**Written task:**
Can you copy out the material below word for word, keeping every line in its original order?

**Entries shown:**
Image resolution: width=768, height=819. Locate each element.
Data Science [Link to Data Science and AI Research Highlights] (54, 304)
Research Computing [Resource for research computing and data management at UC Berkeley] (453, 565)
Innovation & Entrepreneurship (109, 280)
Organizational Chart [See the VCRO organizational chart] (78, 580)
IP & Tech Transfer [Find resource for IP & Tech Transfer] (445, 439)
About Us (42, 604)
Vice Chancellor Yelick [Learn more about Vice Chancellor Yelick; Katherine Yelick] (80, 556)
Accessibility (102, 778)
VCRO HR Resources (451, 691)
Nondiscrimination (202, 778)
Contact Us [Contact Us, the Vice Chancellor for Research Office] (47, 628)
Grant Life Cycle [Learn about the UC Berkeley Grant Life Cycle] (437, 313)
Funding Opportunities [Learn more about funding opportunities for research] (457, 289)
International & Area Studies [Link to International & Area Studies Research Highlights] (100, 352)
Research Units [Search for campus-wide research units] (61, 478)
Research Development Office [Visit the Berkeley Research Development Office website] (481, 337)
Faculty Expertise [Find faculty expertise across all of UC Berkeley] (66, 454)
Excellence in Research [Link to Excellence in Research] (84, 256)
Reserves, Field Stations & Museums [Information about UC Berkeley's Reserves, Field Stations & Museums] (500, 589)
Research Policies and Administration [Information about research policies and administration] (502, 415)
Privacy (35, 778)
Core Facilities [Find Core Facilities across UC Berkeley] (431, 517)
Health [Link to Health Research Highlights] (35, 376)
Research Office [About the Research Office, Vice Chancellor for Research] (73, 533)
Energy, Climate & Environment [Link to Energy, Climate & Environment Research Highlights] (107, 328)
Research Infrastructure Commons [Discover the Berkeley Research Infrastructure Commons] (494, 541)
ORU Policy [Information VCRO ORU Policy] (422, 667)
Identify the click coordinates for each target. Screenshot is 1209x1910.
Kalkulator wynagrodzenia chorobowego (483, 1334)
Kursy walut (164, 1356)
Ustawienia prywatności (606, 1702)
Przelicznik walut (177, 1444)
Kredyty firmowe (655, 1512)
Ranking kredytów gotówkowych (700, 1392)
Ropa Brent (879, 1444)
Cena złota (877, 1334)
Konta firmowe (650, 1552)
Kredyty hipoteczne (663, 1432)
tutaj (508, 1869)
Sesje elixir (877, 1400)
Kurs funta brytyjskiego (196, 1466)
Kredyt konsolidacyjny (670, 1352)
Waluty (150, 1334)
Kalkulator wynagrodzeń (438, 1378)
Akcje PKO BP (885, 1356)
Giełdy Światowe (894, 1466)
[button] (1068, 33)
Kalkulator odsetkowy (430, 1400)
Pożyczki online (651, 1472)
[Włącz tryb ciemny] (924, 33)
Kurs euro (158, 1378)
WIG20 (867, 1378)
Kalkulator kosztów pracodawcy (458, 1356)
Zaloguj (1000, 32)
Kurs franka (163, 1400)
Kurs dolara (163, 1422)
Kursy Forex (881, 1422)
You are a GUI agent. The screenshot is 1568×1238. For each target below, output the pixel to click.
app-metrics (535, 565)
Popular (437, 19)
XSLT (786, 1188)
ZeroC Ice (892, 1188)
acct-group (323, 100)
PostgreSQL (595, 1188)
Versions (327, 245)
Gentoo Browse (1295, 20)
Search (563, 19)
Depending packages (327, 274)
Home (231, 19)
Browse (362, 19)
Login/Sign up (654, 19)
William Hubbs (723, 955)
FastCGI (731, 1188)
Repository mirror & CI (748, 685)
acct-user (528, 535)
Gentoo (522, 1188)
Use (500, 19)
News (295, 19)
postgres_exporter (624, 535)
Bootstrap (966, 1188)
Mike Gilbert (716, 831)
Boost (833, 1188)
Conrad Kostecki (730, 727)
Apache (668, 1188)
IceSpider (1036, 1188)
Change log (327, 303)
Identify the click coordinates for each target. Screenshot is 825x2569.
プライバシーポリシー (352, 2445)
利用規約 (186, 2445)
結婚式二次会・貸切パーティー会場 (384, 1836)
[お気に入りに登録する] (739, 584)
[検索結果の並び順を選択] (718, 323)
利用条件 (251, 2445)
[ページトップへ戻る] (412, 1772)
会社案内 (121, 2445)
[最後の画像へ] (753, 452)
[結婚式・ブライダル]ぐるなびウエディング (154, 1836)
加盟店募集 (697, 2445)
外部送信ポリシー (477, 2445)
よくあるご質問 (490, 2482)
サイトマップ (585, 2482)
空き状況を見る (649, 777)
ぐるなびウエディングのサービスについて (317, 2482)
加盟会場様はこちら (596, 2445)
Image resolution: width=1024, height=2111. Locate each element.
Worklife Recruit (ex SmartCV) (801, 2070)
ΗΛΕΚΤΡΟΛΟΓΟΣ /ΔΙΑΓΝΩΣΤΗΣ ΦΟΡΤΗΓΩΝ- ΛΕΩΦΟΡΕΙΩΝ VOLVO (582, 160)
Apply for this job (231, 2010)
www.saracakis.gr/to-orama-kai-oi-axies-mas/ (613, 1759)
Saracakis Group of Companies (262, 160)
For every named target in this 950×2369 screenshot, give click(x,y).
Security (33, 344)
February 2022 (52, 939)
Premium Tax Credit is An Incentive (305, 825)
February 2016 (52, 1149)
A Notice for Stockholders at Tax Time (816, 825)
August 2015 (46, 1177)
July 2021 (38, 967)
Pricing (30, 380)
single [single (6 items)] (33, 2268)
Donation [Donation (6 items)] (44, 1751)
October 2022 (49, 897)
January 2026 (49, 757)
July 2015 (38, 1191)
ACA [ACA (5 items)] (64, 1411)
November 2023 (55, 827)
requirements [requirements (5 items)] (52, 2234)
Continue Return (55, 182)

**Result of this exercise:**
Image resolution: width=768, height=819. Locate each element.
Data Science [Link to Data Science and AI Research Highlights] (54, 304)
Research Computing [Resource for research computing and data management at UC Berkeley] (453, 565)
Innovation & Entrepreneurship (109, 280)
Organizational Chart [See the VCRO organizational chart] (78, 580)
IP & Tech Transfer [Find resource for IP & Tech Transfer] (445, 439)
About Us (42, 604)
Vice Chancellor Yelick [Learn more about Vice Chancellor Yelick; Katherine Yelick] (80, 556)
Accessibility (102, 778)
VCRO HR Resources (451, 691)
Nondiscrimination (202, 778)
Contact Us [Contact Us, the Vice Chancellor for Research Office] (47, 628)
Grant Life Cycle [Learn about the UC Berkeley Grant Life Cycle] (437, 313)
Funding Opportunities [Learn more about funding opportunities for research] (457, 289)
International & Area Studies [Link to International & Area Studies Research Highlights] (100, 352)
Research Units [Search for campus-wide research units] (61, 478)
Research Development Office [Visit the Berkeley Research Development Office website] (481, 337)
Faculty Expertise [Find faculty expertise across all of UC Berkeley] (66, 454)
Excellence in Research [Link to Excellence in Research] (84, 256)
Reserves, Field Stations & Museums [Information about UC Berkeley's Reserves, Field Stations & Museums] (500, 589)
Research Policies and Administration [Information about research policies and administration] (502, 415)
Privacy (35, 778)
Core Facilities [Find Core Facilities across UC Berkeley] (431, 517)
Health [Link to Health Research Highlights] (35, 376)
Research Office [About the Research Office, Vice Chancellor for Research] (73, 533)
Energy, Climate & Environment [Link to Energy, Climate & Environment Research Highlights] (107, 328)
Research Infrastructure Commons [Discover the Berkeley Research Infrastructure Commons] (494, 541)
ORU Policy [Information VCRO ORU Policy] (422, 667)
Identify the click coordinates for each target. Screenshot is 1209x1910.
Kalkulator wynagrodzenia chorobowego (483, 1334)
Kursy walut (164, 1356)
Ustawienia prywatności (606, 1702)
Przelicznik walut (177, 1444)
Kredyty firmowe (655, 1512)
Ranking kredytów gotówkowych (700, 1392)
Ropa Brent (879, 1444)
Cena złota (877, 1334)
Konta firmowe (650, 1552)
Kredyty hipoteczne (663, 1432)
tutaj (508, 1869)
Sesje elixir (877, 1400)
Kurs funta brytyjskiego (196, 1466)
Kredyt konsolidacyjny (670, 1352)
Waluty (150, 1334)
Kalkulator wynagrodzeń (438, 1378)
Akcje PKO BP (885, 1356)
Giełdy Światowe (894, 1466)
[button] (1068, 33)
Kalkulator odsetkowy (430, 1400)
Pożyczki online (651, 1472)
[Włącz tryb ciemny] (924, 33)
Kurs euro (158, 1378)
WIG20 (867, 1378)
Kalkulator kosztów pracodawcy (458, 1356)
Zaloguj (1000, 32)
Kurs franka (163, 1400)
Kurs dolara (163, 1422)
Kursy Forex (881, 1422)
You are a GUI agent. The screenshot is 1568×1238. For each target below, output the pixel to click.
app-metrics (535, 565)
Popular (437, 19)
XSLT (786, 1188)
ZeroC Ice (892, 1188)
acct-group (323, 100)
PostgreSQL (595, 1188)
Versions (327, 245)
Gentoo Browse (1295, 20)
Search (563, 19)
Depending packages (327, 274)
Home (231, 19)
Browse (362, 19)
Login/Sign up (654, 19)
William Hubbs (723, 955)
FastCGI (731, 1188)
Repository mirror & CI (748, 685)
acct-user (528, 535)
Gentoo (522, 1188)
Use (500, 19)
News (295, 19)
postgres_exporter (624, 535)
Bootstrap (966, 1188)
Mike Gilbert (716, 831)
Boost (833, 1188)
Conrad Kostecki (730, 727)
Apache (668, 1188)
IceSpider (1036, 1188)
Change log (327, 303)
Identify the click coordinates for each target. Screenshot is 825x2569.
プライバシーポリシー (352, 2445)
利用規約 (186, 2445)
結婚式二次会・貸切パーティー会場 (384, 1836)
[お気に入りに登録する] (739, 584)
[検索結果の並び順を選択] (718, 323)
利用条件 (251, 2445)
[ページトップへ戻る] (412, 1772)
会社案内 (121, 2445)
[最後の画像へ] (753, 452)
[結婚式・ブライダル]ぐるなびウエディング (154, 1836)
加盟店募集 (697, 2445)
外部送信ポリシー (477, 2445)
よくあるご質問 (490, 2482)
サイトマップ (585, 2482)
空き状況を見る (649, 777)
ぐるなびウエディングのサービスについて (317, 2482)
加盟会場様はこちら (596, 2445)
Image resolution: width=1024, height=2111. Locate each element.
Worklife Recruit (ex SmartCV) (801, 2070)
ΗΛΕΚΤΡΟΛΟΓΟΣ /ΔΙΑΓΝΩΣΤΗΣ ΦΟΡΤΗΓΩΝ- ΛΕΩΦΟΡΕΙΩΝ VOLVO (582, 160)
Apply for this job (231, 2010)
www.saracakis.gr/to-orama-kai-oi-axies-mas/ (613, 1759)
Saracakis Group of Companies (262, 160)
For every named target in this 950×2369 screenshot, give click(x,y).
Security (33, 344)
February 2022 (52, 939)
Premium Tax Credit is An Incentive (305, 825)
February 2016 (52, 1149)
A Notice for Stockholders at Tax Time (816, 825)
August 2015 (46, 1177)
July 2021 (38, 967)
Pricing (30, 380)
single [single (6 items)] (33, 2268)
Donation [Donation (6 items)] (44, 1751)
October 2022 (49, 897)
January 2026 (49, 757)
July 2015 (38, 1191)
ACA [ACA (5 items)] (64, 1411)
November 2023 (55, 827)
requirements [requirements (5 items)] (52, 2234)
Continue Return (55, 182)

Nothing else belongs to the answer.